**RECORDS PROVIDED**
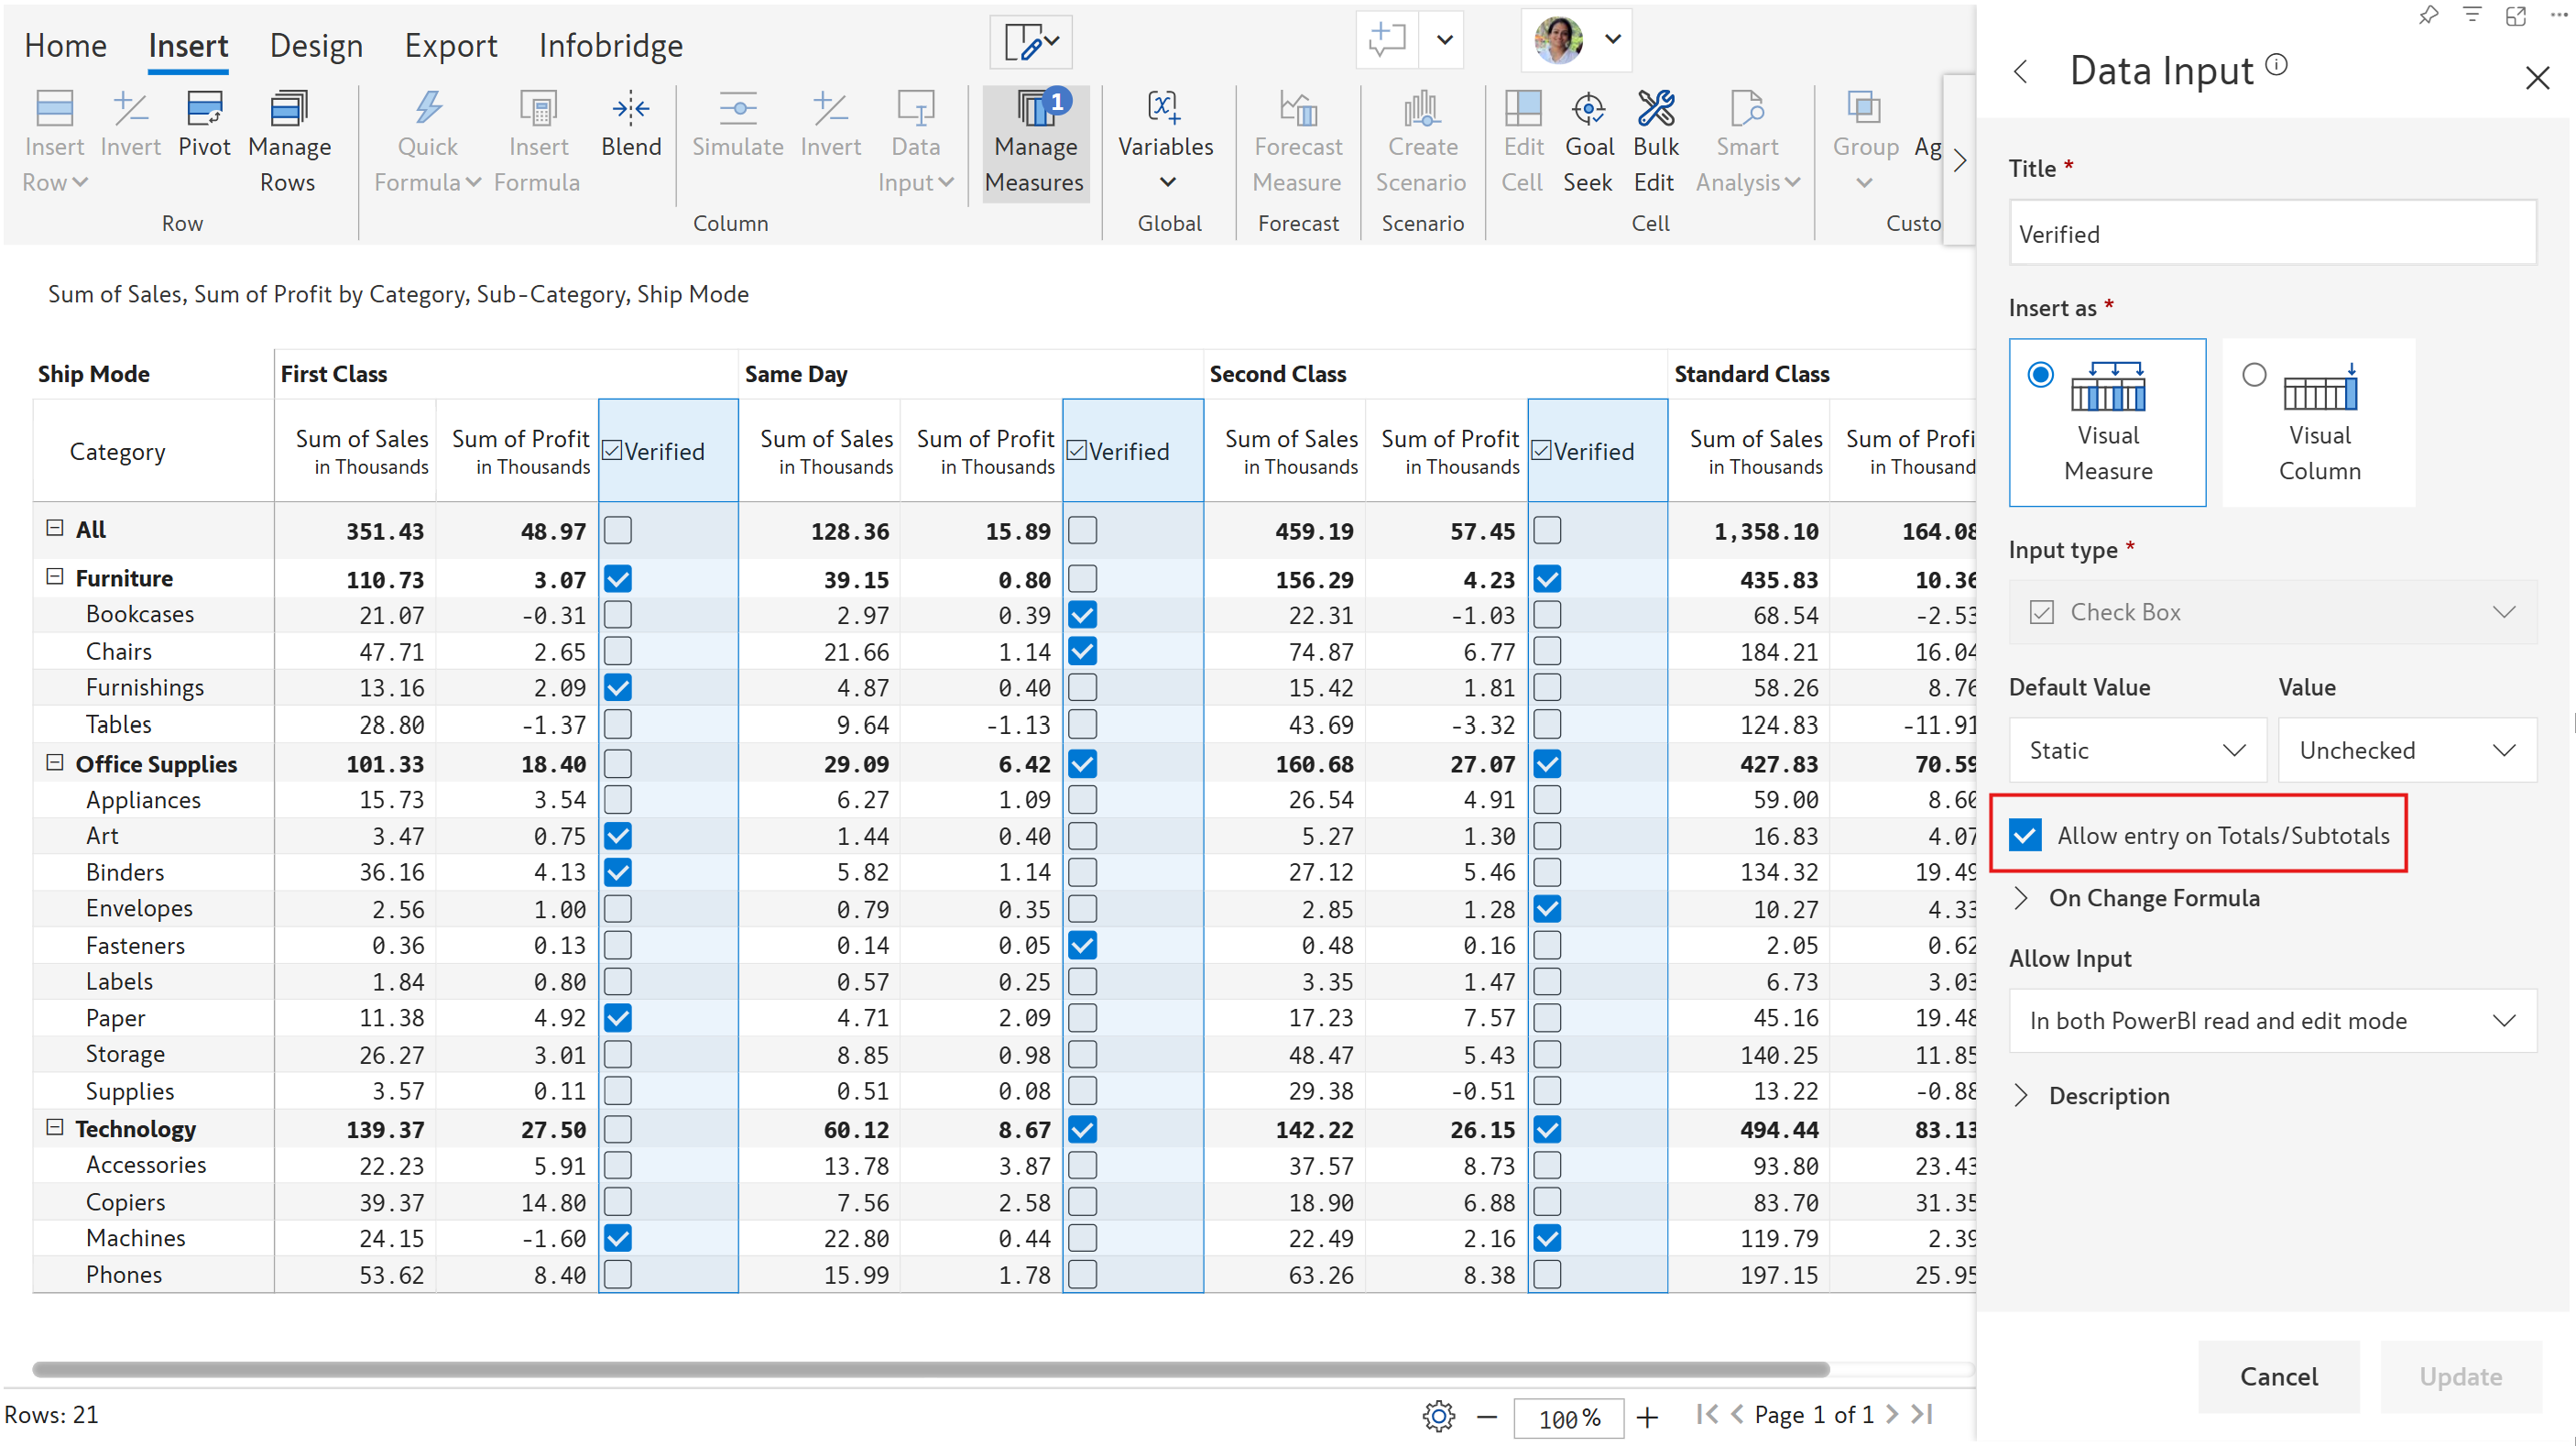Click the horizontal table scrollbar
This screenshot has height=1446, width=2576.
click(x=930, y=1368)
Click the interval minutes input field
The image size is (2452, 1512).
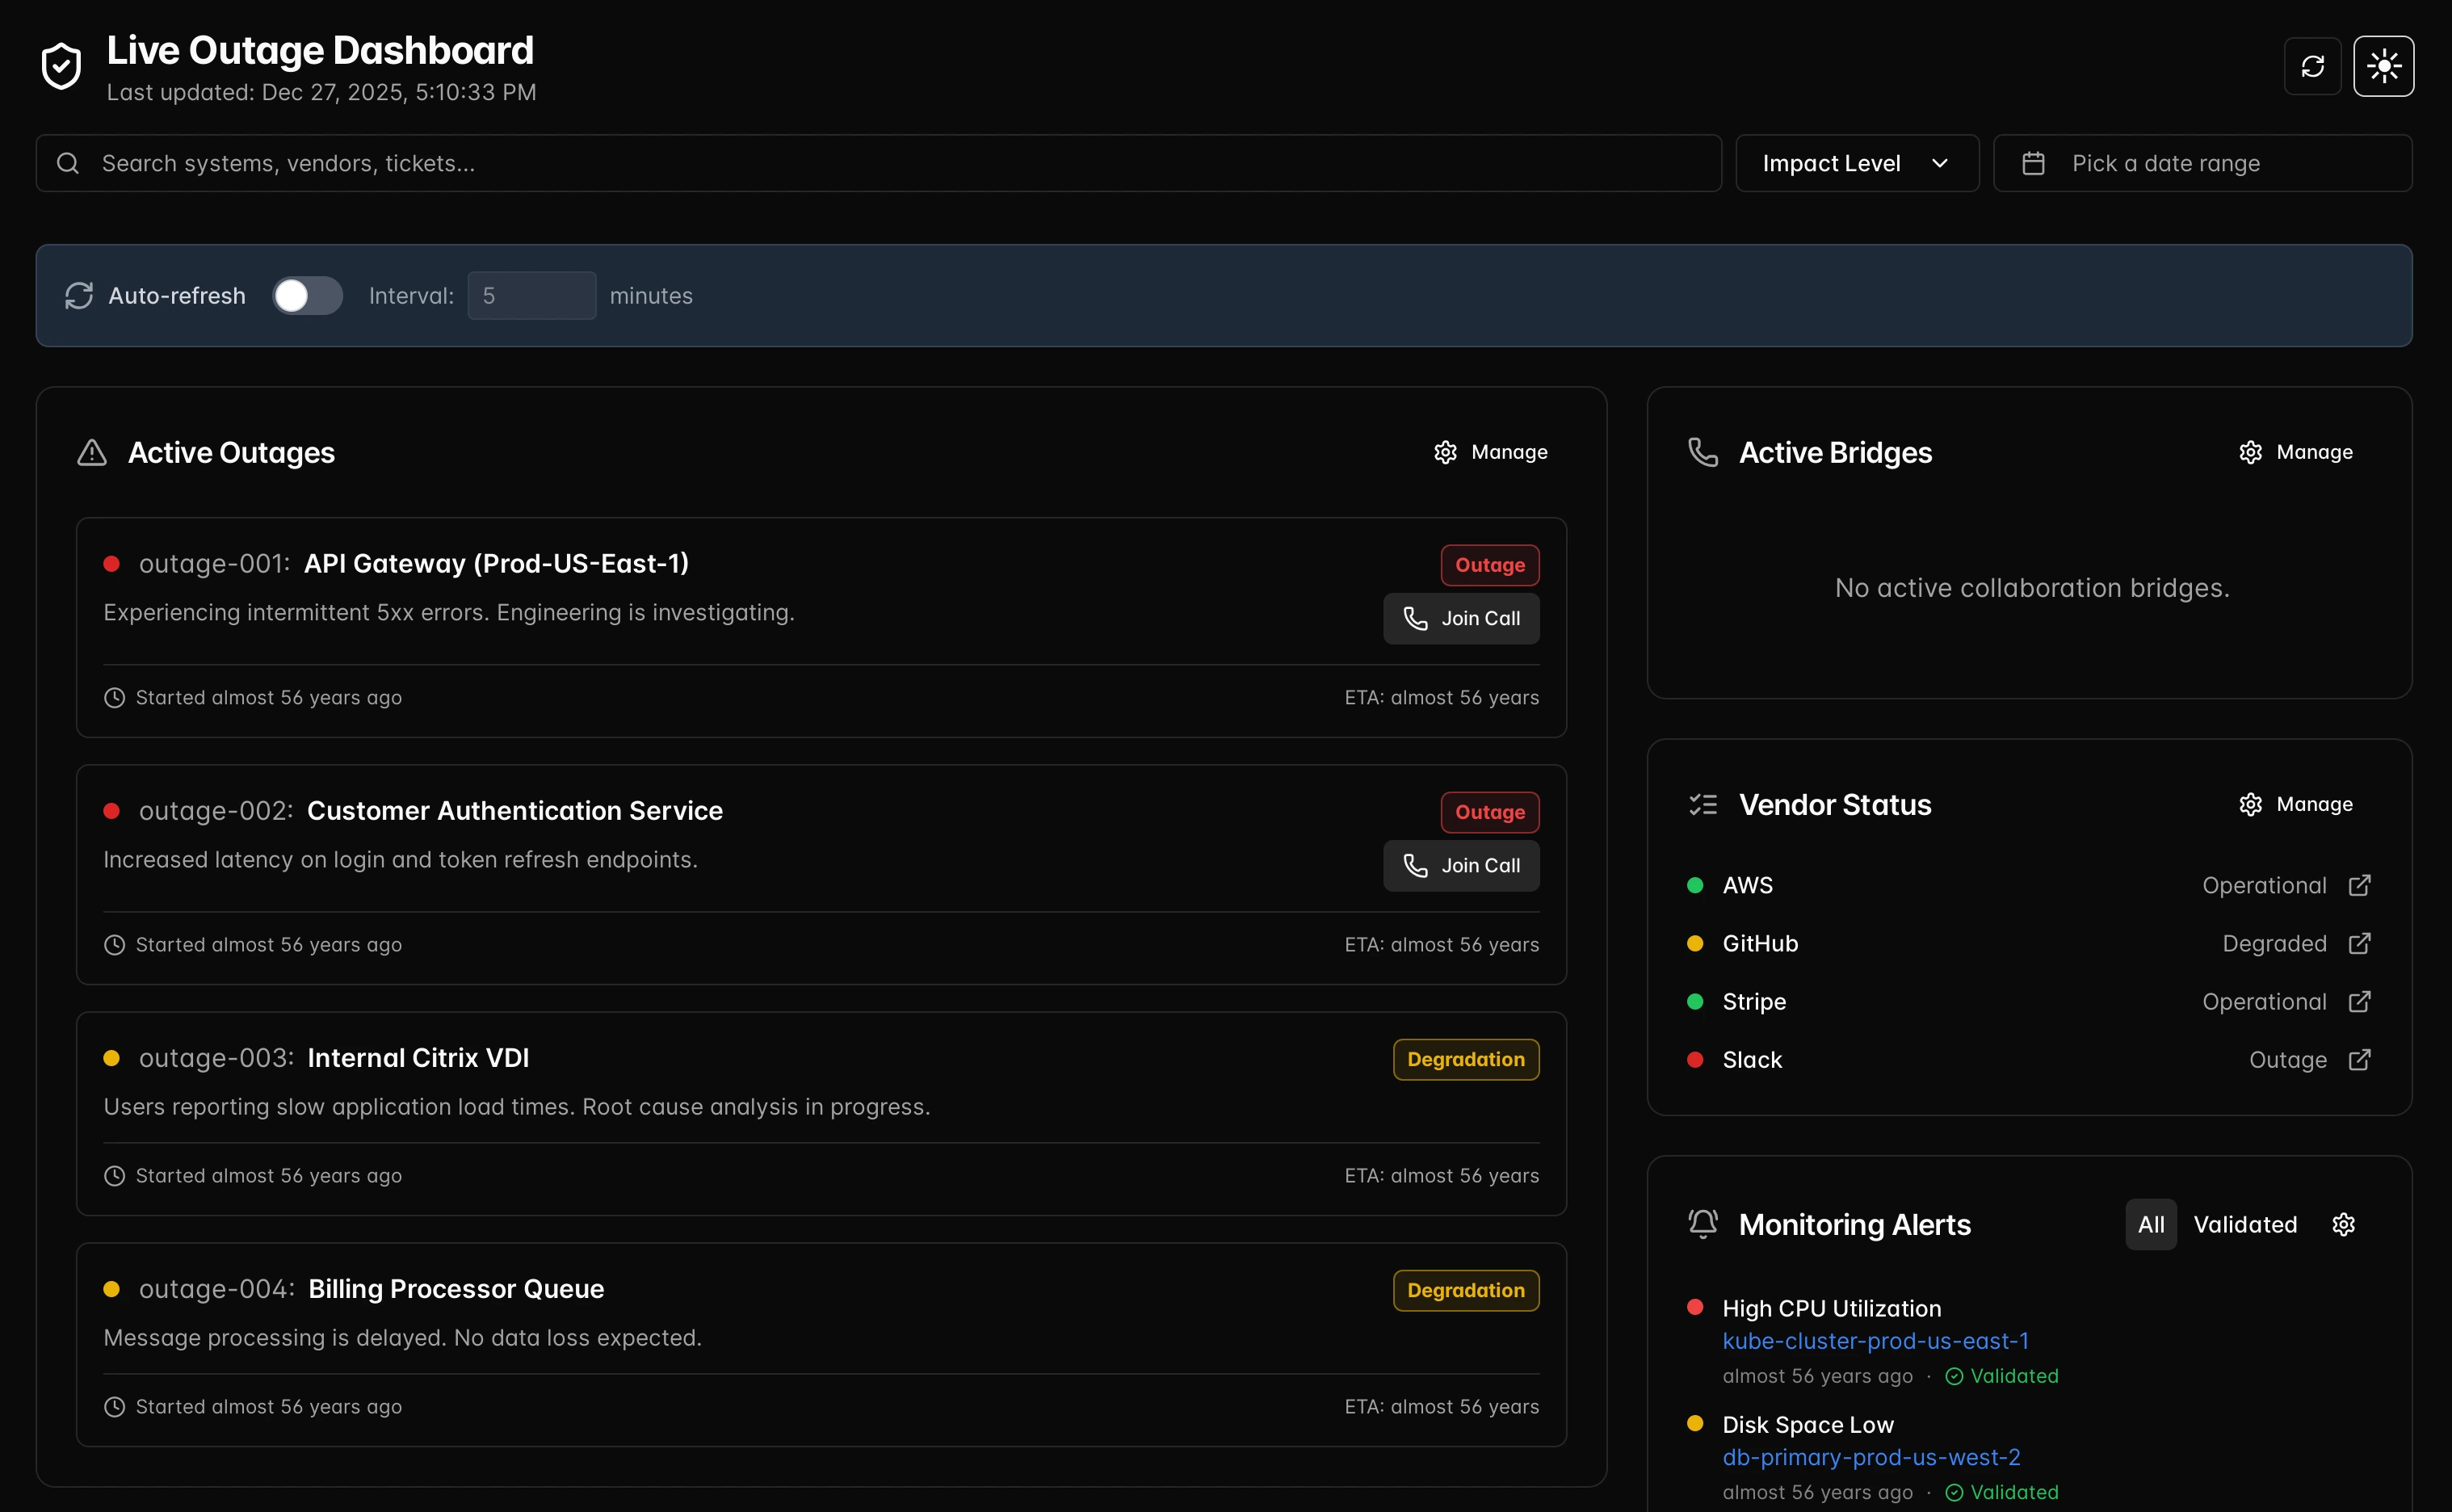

**GOAL OF THE EXERCISE**
Print again, word for word, every line from the line with "Click the interval minutes input field" to the final line of the records, inclusive; skip the pictures.

**EXERCISE RESPONSE**
Click the interval minutes input field
The image size is (2452, 1512).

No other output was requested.